Data extracted from a collection ->
***
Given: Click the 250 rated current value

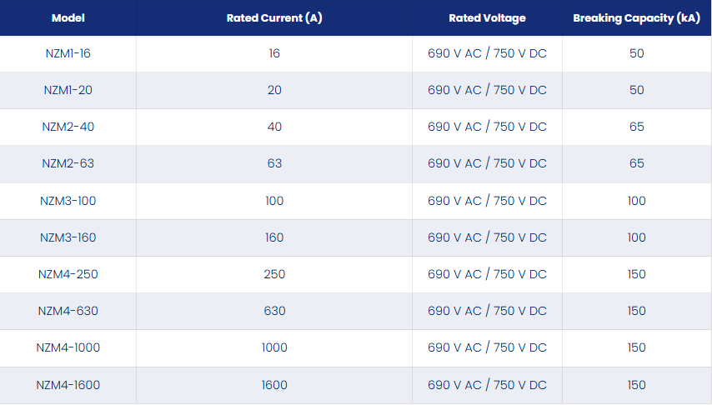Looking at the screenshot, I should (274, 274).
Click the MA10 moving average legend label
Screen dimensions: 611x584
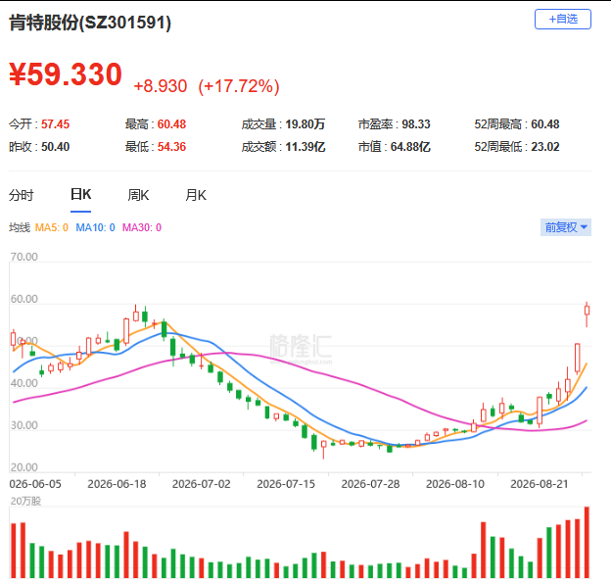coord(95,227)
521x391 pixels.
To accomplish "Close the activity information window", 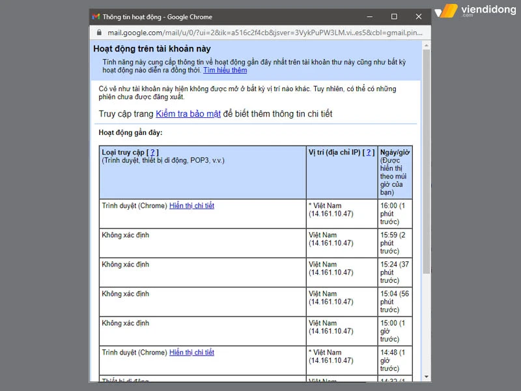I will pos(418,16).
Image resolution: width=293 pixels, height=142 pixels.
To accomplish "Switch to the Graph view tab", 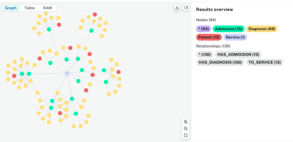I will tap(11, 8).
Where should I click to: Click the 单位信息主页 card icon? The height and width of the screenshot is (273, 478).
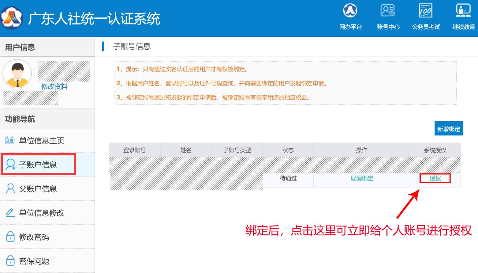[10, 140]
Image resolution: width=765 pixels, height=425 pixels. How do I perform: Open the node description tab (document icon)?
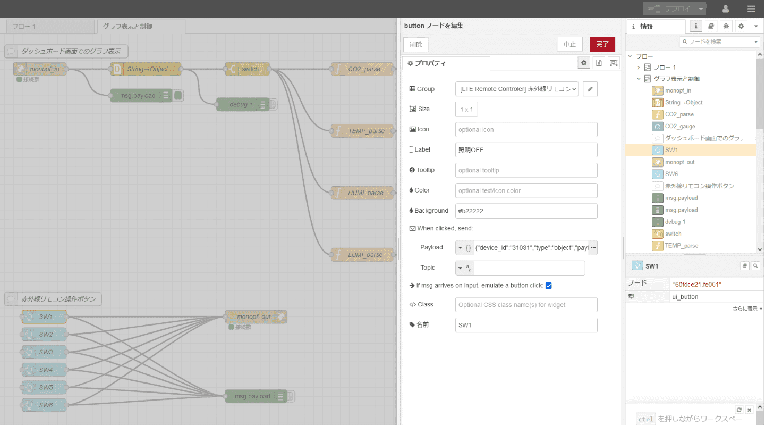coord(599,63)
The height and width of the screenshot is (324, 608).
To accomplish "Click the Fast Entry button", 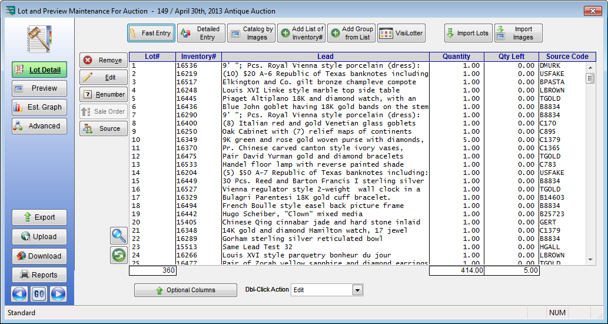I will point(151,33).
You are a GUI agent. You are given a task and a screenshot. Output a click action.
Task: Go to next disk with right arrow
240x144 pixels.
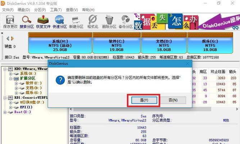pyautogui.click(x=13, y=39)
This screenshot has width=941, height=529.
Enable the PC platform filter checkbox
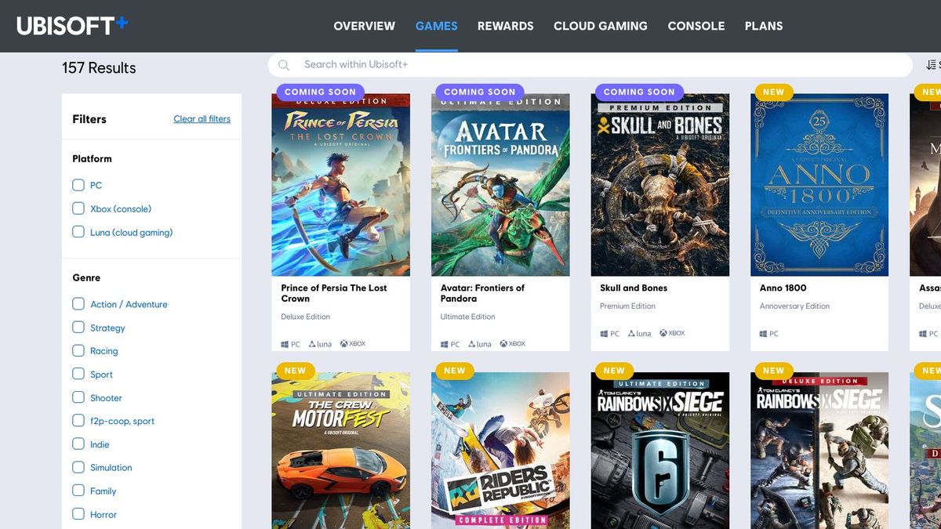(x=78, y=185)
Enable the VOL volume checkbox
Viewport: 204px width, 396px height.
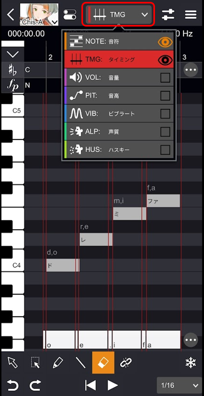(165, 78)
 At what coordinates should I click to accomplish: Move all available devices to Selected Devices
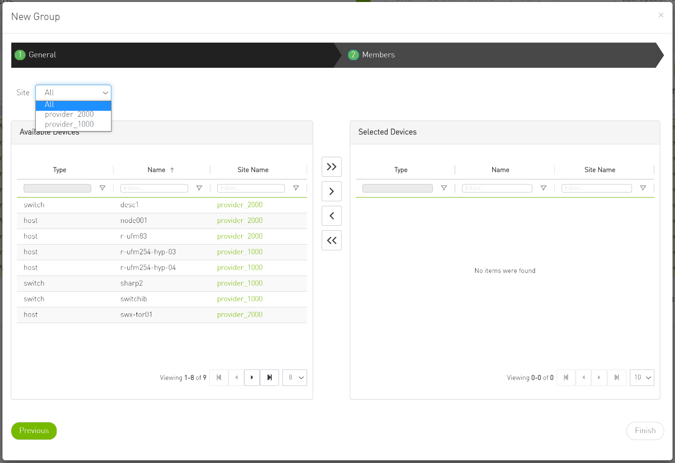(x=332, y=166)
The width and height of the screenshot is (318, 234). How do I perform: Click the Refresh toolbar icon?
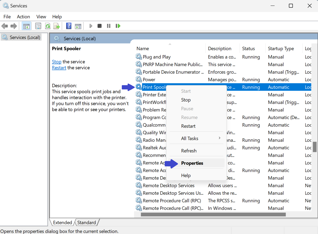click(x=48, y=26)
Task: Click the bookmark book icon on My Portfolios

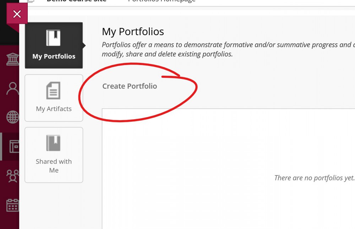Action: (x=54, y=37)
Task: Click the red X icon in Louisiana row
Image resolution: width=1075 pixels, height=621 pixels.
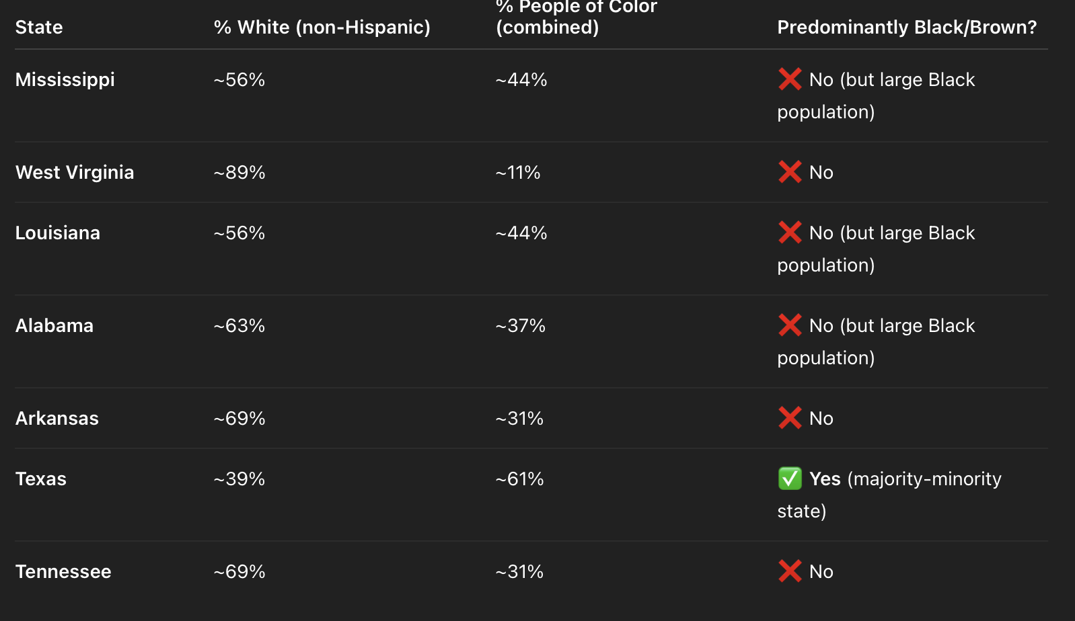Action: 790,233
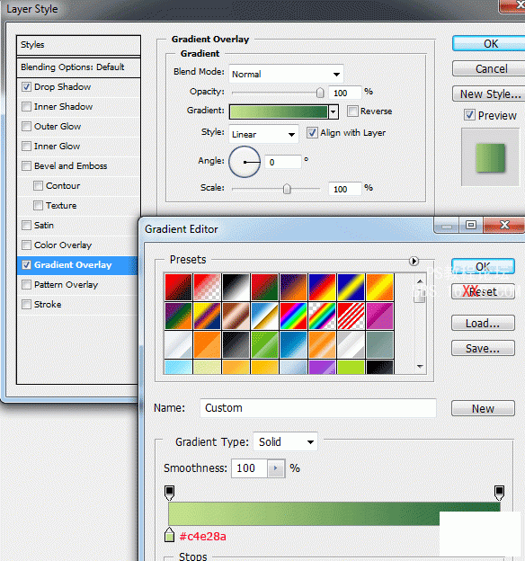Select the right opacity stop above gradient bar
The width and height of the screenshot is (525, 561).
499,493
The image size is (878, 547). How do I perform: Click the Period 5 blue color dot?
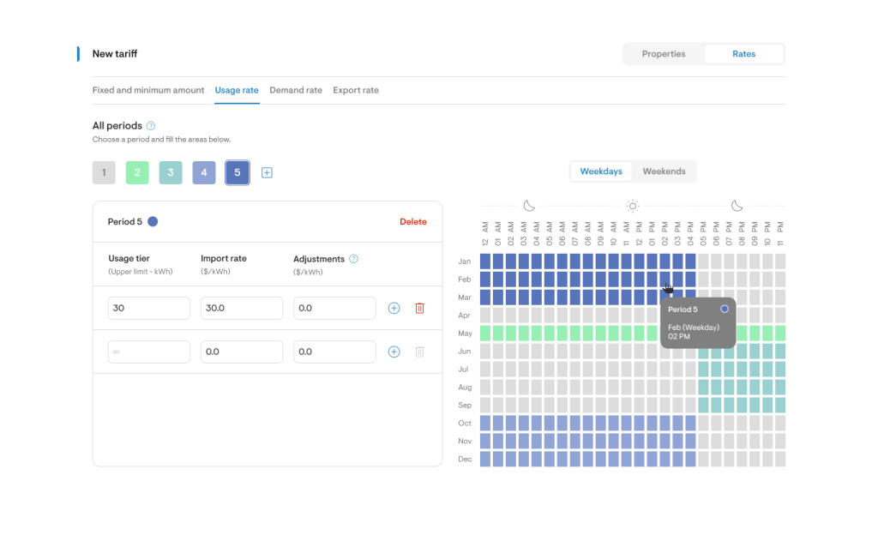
***
Write out exactly the lines beginning with the line that holds "This screenshot has width=941, height=529." and ending with the final line of the data, both ends included, without the pictures.

RESPONSE BOX ->
This screenshot has width=941, height=529.
Enable the PC platform filter checkbox
(x=78, y=185)
Enable the VOL volume checkbox
Viewport: 204px width, 396px height.
(165, 78)
 At what coordinates should I click to accomplish: Move all available devices to Selected Devices
(x=332, y=166)
The width and height of the screenshot is (318, 234). How do I perform: Click the Refresh toolbar icon?
click(x=48, y=26)
Task: Click the bookmark book icon on My Portfolios

Action: (x=54, y=37)
Task: Click the red X icon in Louisiana row
Image resolution: width=1075 pixels, height=621 pixels.
Action: 790,233
Select the right opacity stop above gradient bar
The width and height of the screenshot is (525, 561).
499,493
The image size is (878, 547). How do I perform: Click the Period 5 blue color dot?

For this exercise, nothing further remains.